Here is an outline of my current data pipeline (let’s call it MyDataPipeline), which is a workflow that can take many hours. I am hoping to simplify the structure with Temporal.

  • ServiceA is used to pre-process a large amount of input data. This can take 5-45 minutes depending on the amount of data. Once it is done, it enqueues N tasks into a message queue for ServiceB.
  • These tasks are processed in parallel by ServiceB, and they can take hours. Once all N of these tasks are done, ServiceB enqueues a task for ServiceC.
  • ServiceC performs post-processing that can also take hours.

The business logic for Services A, B, and C all involve calls to external systems, each of which can fail obviously. A few other details:

  • We own all 3 services but we do not own all of the external systems that they depend on.
  • Services A, B, and C are used by other data pipelines, not just MyDataPipeline.
  • The work that is performed by A, B, and C is different enough that ideally it would be performed by workers on different machines that are optimized for their respective purposes.

Conceptually, I think of the business logic of this data pipeline with this (oversimplified) pseudocode:

func InvokeDataPipeline(data []byte) {
  serviceBTasks := serviceA.preprocess(data)
  for _, sbt := range serviceBTasks {
     // each sbt can be processed in parallel, but for simplicity I'm showing it
     // sequentially for this pseudocode
     serviceB.process(sbt)
  }
  serviceC.postprocess()
}

This seems like it could pretty easily be transformed with Temporal, where InvokeDataPipeline is the Temporal workflow and each call to services A-C would be an activity. However, as I mentioned, the work performed by services A-C make external calls to other systems, too, and additionally, it would be best for these tasks to be be performed on dedicated and optimized A/B/C machines.
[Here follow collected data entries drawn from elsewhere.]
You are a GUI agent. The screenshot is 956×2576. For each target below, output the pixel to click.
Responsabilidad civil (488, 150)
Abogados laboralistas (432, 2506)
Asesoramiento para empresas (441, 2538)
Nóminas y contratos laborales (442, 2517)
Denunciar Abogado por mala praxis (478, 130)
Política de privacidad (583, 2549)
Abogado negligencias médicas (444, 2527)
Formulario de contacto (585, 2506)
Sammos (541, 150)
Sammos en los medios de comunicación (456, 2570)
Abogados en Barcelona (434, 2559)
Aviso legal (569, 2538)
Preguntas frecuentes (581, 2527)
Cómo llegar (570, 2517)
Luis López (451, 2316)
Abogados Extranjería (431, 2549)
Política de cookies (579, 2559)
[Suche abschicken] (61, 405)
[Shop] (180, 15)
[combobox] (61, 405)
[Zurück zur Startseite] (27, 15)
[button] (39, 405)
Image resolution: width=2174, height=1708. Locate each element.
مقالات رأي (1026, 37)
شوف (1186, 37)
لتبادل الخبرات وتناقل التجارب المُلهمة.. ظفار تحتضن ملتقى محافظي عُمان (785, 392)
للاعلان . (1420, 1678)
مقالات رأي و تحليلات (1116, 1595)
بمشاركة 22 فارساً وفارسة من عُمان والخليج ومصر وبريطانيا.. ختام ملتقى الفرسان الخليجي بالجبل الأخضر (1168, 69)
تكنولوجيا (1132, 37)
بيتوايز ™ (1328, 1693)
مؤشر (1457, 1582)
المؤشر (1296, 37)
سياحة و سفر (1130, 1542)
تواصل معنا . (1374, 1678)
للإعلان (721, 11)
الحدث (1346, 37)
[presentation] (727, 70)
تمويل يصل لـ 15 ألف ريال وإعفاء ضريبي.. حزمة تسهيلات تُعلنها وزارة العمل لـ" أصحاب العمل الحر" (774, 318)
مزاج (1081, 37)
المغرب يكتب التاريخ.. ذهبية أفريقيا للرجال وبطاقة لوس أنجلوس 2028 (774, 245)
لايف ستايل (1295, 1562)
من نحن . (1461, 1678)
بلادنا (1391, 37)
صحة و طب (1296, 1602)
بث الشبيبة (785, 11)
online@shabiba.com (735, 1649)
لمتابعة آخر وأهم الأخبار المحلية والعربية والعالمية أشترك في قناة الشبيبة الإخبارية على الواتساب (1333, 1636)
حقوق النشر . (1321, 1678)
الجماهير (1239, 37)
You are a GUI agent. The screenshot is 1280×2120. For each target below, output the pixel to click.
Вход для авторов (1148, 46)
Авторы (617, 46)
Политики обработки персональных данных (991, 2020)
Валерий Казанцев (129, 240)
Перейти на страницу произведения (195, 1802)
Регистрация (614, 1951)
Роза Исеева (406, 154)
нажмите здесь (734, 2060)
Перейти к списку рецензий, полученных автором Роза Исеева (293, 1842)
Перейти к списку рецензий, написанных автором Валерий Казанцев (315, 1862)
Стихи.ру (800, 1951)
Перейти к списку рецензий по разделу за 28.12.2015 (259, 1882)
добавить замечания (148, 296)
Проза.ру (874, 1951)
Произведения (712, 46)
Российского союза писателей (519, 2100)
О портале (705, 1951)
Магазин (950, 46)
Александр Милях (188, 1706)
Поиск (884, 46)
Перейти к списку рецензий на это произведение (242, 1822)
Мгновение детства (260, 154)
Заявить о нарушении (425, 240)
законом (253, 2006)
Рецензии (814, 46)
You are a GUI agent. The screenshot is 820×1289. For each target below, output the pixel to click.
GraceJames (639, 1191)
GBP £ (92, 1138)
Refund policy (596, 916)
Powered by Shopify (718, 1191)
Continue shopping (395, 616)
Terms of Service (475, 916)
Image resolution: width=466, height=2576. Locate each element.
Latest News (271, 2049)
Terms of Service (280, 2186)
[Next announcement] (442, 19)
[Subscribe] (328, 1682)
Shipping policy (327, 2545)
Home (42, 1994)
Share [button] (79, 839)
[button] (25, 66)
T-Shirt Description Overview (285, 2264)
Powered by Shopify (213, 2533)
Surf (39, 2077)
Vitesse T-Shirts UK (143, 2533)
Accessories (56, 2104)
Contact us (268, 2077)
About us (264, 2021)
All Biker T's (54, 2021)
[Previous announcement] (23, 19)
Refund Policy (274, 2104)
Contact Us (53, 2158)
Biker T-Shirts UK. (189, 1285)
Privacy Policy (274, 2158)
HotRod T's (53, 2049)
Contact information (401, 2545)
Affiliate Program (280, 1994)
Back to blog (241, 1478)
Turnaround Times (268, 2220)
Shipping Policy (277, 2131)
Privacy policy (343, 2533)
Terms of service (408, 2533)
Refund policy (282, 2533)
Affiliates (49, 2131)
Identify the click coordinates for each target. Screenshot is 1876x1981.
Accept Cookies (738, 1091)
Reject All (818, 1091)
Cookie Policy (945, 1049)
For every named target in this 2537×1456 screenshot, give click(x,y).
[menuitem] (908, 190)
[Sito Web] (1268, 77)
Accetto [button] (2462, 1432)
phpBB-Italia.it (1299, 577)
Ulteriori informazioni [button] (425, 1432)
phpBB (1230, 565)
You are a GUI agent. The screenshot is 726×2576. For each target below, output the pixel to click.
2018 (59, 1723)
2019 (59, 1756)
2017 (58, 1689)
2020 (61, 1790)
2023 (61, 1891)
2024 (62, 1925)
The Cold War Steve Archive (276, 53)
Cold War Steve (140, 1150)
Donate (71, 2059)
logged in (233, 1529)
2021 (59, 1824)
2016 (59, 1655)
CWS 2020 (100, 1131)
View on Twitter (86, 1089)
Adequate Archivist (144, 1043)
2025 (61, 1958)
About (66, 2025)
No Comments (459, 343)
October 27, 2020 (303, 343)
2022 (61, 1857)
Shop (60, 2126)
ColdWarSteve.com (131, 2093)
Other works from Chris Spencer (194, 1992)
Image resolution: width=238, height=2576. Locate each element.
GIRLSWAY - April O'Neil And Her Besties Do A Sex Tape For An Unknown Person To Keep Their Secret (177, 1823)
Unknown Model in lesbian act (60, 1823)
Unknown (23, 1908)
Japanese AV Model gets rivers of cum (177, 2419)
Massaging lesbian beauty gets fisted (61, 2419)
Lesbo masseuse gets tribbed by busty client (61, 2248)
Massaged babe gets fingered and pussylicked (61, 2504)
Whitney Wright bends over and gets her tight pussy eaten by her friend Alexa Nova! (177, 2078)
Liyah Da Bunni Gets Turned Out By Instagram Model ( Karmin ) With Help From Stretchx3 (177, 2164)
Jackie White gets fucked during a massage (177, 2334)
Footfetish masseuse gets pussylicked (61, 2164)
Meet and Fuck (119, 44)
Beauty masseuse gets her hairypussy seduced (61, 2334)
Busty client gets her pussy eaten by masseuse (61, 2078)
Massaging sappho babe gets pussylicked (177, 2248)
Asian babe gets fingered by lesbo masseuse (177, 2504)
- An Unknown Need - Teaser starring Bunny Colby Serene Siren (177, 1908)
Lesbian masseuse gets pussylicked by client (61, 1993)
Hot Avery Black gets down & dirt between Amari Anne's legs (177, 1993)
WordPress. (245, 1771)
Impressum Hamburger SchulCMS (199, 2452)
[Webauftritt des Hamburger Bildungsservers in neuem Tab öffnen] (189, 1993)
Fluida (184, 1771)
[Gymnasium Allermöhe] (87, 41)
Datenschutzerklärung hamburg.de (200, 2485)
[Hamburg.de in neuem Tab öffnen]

Is Temporal right for this type of pipeline? If so, I’m hoping to understand what type(s) of Temporal pattern(s) are suggested for this sort of use case.

Thank you in advance!

TLDR; Yes, Temporal is an ideal fit for such a use case.

Temporal supports routing activities to specific services or even individual hosts using the concept of a task queue. A task queue is a queue that is internal to the Temporal service and is created dynamically when listened on or by dispatching a task to it.

Temporal also supports child workflows. So if any of the operations require multiple calls to other services and are owned by a different team they can be implemented as independent workflows. The task queues are also used to route start workflow requests to different services/processes.

So in your case I would model services A, B and C as workflows as they

make external calls to other systems, too, and additionally, it would be best for these tasks to be be performed on dedicated and optimized A/B/C machines.

Each of these workflows will invoke activities that call to external systems. Then it can have separate pools of activity process per different type of machines. Then use appropriate task queues to route activity invocation requests to those machines.

2 Likes

thank you so much for the lightning-fast reply!